PictureCorinne Dedini
​Here are some crummy scenarios: You’ve interviewed and hired your new batch of teachers for next year. But then you get the email that one of your late hires has changed their mind. Or after a year you don’t renew the contract of one of last year’s new hires because they didn’t thrive in your school. Let’s be honest: these situations happen to the best of us, but because of the timing, we never have time to debrief what went wrong in the onboarding that might have prevented these undesirable outcomes. 

Don’t despair! One Schoolhouse has a 91% faculty retention rate, but because our enrollment grows and we expand our course offerings every year, we hire and onboard new teachers annually.  Here’s what I’ve learned:  new teachers thrive when they know what to expect and what to do when they are feeling uncertain. 
​
Mission Alignment.  Of course I’m going to lead with this! When we don’t hire mission-committed teachers, they don’t work out. What’s more, when we don’t lead with our values in the onboarding process, we hear things like “it wasn’t what I was expecting” in the exit interview.

::::

**TASKS TO COMPLETE:**
- 1) Summarize the teacher onboarding excerpt in two sentences.
- 2) Reproduce the passage of the teacher onboarding excerpt that opens with the words containing "Don’t despair! One" and closes with "the exit interview.".
- 3) Write what comes after the last sentence of the teacher onboarding excerpt.
The listing comes from a separate, unrelated source.

**COLLECTED MATERIAL:**

::::

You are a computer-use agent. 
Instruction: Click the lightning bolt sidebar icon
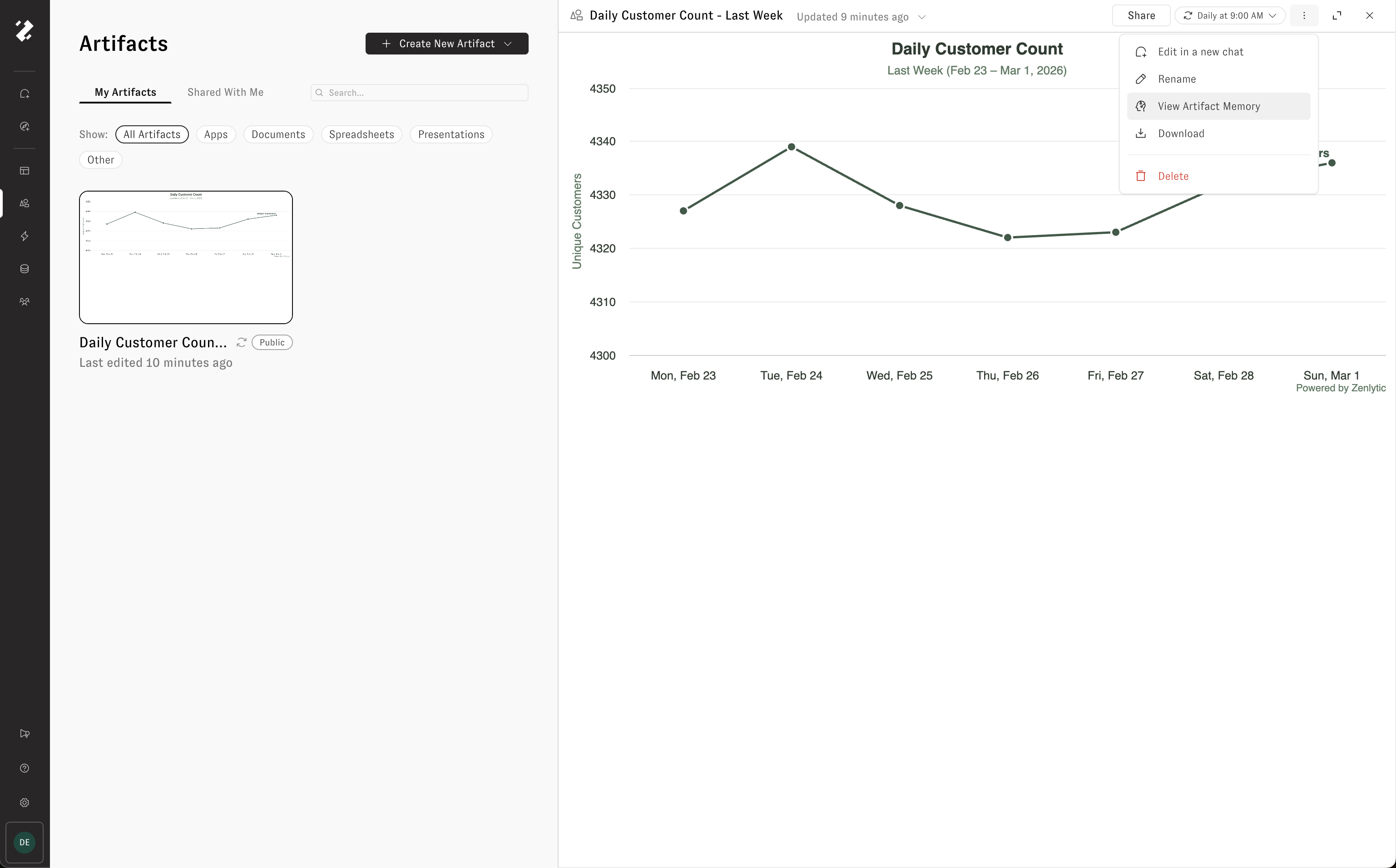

::::

**RESULTS FOR EACH TASK:**
- 1) New teachers sometimes don't work out, either because a late hire changes their mind or because a new hire's contract isn't renewed, and the timing leaves no chance to debrief what went wrong in onboarding. At One Schoolhouse, which has a 91% faculty retention rate but hires new teachers every year, the writer has learned that new teachers thrive when they know what to expect and what to do when uncertain, and mission alignment comes first because teachers who aren't committed to the mission don't work out.

- 2)
Don’t despair! One Schoolhouse has a 91% faculty retention rate, but because our enrollment grows and we expand our course offerings every year, we hire and onboard new teachers annually.  Here’s what I’ve learned:  new teachers thrive when they know what to expect and what to do when they are feeling uncertain. 
​
Mission Alignment.  Of course I’m going to lead with this! When we don’t hire mission-committed teachers, they don’t work out. What’s more, when we don’t lead with our values in the onboarding process, we hear things like “it wasn’t what I was expecting” in the exit interview.

- 3)
  • Action Steps:  Everything you do well starts with your mission, so make sure that your new faculty onboarding does too.  Give new teachers time to read essential documents, discuss core principles, and meet with the braintrust at your school. 
​
Planning.  You want new teachers to trust your leadership from the moment they arrive.  Preparing ahead helps you be ready so that they feel welcomed and set up for success on their first day.  
  • Action Steps:  It takes a team to onboard new teachers, so use your project management program (or just a spreadsheet!) to get ducks in a row.  Make sure that everyone who has an onboarding role knows what they are supposed to accomplish and when/where it needs to happen.  Places, everyone! 
​
Inclusive Cultural Practices.  Make people feel welcome by meeting their basic needs first.  No matter how accomplished someone is academically or professionally, a new teacher is still a new teacher, and your community may feel more or less inclusive to someone just coming in, especially if that person’s identity is different from your own.  Remember:  Maslow’s before Bloom’s.  It applies to teachers too, so take time for basic orientation.  
  • Action Steps:  Invite new teachers to meet with you on a day when you have time to show them the basics -- include stops at the parking lot, HR office, lactation room, refrigerator, coffee pot.  Ask about name pronunciation and pronouns.  Get their devices on your wifi.  Talk about accommodations, arrival/departure times, traffic patterns, dress expectations.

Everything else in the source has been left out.